**PROVIDED INFORMATION:**
[Start of Attachment]

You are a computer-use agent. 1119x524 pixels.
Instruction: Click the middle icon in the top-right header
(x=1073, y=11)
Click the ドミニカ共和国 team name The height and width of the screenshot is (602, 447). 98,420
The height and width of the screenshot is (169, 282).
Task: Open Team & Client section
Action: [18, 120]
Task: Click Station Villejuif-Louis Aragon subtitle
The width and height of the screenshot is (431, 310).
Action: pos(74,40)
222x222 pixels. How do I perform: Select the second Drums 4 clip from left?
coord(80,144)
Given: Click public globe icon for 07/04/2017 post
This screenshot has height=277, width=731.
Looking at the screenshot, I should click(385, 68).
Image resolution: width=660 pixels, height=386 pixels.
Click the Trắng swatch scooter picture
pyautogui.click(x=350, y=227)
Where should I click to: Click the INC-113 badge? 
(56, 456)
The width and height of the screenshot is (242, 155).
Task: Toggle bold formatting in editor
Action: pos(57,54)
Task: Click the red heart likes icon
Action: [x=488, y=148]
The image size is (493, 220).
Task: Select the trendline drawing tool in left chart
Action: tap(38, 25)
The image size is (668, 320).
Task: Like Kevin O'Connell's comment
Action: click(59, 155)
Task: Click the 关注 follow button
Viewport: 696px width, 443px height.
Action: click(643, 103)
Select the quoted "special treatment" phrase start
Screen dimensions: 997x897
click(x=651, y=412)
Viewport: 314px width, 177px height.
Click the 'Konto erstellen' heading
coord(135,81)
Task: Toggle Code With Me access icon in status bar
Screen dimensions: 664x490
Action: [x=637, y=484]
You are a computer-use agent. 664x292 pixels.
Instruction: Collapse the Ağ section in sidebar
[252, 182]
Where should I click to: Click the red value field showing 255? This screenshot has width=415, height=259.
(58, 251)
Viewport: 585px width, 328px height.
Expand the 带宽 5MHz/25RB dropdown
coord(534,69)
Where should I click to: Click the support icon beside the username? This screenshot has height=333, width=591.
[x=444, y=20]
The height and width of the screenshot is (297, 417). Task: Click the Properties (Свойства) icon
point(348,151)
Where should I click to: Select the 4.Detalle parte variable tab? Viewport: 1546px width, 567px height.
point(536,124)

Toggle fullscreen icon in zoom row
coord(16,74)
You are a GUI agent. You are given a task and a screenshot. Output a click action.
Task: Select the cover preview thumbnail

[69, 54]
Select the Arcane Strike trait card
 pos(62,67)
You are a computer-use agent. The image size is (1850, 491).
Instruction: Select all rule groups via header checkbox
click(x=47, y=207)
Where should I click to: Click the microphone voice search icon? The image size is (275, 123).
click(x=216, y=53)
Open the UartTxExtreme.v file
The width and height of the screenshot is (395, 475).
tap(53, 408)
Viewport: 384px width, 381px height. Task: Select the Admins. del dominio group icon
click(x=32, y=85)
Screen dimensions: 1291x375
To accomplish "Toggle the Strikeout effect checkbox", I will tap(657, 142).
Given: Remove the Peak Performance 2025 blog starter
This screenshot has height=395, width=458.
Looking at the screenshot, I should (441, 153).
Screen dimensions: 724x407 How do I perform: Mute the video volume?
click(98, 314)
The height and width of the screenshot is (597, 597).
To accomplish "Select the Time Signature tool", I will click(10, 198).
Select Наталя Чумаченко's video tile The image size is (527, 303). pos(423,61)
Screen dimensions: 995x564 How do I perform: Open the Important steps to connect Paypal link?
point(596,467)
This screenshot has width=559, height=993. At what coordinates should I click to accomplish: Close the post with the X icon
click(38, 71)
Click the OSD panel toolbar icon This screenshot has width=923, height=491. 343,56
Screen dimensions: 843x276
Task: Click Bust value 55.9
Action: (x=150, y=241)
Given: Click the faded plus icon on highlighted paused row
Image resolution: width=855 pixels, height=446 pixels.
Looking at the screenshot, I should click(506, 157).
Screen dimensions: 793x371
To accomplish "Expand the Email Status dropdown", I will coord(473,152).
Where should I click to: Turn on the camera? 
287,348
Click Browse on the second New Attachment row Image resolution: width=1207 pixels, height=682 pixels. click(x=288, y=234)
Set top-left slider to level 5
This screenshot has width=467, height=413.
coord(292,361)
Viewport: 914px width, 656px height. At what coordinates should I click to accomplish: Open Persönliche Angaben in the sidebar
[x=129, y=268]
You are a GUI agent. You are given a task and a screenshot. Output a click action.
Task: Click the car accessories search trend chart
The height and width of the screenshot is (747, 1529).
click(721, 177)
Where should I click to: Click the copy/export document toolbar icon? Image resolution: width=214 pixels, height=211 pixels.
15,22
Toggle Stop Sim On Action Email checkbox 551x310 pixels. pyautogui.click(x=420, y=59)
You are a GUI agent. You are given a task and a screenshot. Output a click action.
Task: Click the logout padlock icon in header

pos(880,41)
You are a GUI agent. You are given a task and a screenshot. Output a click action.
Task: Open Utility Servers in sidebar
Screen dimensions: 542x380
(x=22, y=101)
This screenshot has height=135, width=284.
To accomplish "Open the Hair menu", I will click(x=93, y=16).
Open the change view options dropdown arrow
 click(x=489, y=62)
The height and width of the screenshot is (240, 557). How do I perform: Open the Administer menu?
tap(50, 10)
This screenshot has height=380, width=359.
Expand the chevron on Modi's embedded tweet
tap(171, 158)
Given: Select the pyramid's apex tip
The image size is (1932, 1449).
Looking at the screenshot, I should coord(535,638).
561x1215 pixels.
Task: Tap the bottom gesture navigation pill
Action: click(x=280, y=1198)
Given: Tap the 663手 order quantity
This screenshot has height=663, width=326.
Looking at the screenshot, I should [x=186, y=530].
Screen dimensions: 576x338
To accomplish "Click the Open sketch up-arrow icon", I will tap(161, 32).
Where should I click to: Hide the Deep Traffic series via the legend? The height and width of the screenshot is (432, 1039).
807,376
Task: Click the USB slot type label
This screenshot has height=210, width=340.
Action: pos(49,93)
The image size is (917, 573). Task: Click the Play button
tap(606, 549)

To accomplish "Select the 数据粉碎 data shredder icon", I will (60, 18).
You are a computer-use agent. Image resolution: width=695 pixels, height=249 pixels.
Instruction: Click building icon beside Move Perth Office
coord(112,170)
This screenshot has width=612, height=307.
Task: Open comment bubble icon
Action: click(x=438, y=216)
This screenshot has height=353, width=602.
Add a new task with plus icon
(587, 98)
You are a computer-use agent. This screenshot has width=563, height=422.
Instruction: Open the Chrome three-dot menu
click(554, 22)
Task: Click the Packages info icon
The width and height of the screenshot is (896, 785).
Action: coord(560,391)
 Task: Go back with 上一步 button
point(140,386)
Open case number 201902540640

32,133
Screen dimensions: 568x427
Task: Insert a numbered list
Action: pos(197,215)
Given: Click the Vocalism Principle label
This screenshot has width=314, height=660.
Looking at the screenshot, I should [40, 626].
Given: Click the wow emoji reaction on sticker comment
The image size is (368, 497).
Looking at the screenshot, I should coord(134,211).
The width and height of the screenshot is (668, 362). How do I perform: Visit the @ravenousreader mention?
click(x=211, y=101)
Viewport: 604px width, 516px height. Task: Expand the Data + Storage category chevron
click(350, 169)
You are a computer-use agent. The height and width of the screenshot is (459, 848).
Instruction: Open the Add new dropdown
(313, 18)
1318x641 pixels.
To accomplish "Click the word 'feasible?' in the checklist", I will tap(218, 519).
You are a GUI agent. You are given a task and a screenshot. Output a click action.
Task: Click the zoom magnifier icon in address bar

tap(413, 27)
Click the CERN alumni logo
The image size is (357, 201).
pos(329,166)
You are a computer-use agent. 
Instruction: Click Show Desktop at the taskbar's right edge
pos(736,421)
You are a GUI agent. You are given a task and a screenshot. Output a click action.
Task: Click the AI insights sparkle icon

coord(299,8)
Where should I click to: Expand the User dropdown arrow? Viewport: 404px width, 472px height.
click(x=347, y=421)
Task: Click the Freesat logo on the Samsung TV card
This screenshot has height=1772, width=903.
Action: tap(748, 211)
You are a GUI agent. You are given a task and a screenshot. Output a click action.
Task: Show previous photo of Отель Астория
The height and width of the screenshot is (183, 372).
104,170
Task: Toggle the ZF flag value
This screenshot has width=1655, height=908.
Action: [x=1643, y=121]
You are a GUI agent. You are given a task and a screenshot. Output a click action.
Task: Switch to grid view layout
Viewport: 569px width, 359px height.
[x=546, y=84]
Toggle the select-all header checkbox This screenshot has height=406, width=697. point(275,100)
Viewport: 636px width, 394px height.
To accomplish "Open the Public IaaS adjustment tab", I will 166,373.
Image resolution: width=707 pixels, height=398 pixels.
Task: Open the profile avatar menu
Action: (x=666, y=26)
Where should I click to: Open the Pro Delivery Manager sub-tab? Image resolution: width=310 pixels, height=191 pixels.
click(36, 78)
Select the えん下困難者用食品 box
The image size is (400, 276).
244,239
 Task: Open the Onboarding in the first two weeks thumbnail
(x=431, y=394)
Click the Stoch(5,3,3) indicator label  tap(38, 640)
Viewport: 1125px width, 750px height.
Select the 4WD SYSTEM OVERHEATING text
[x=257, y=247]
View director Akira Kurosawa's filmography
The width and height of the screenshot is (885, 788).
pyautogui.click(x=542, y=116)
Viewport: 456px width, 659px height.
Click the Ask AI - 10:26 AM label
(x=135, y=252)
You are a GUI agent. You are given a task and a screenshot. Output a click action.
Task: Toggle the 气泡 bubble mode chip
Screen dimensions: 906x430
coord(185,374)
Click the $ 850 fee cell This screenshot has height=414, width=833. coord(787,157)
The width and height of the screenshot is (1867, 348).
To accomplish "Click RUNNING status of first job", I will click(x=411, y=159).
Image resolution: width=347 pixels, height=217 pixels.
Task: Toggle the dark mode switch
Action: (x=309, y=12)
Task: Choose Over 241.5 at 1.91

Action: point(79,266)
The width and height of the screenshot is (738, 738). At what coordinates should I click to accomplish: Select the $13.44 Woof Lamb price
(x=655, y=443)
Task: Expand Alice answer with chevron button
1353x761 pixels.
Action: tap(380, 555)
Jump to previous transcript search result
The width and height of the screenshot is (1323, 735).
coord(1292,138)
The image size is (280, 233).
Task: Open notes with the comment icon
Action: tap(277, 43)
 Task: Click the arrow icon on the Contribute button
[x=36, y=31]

[End of Attachment]

**WHAT YOU ARE ASKED TO DO:**
If a line of the entries holds the word "previous", copy it out.

**REPLY TO THE EXERCISE:**
Task: Show previous photo of Отель Астория
Jump to previous transcript search result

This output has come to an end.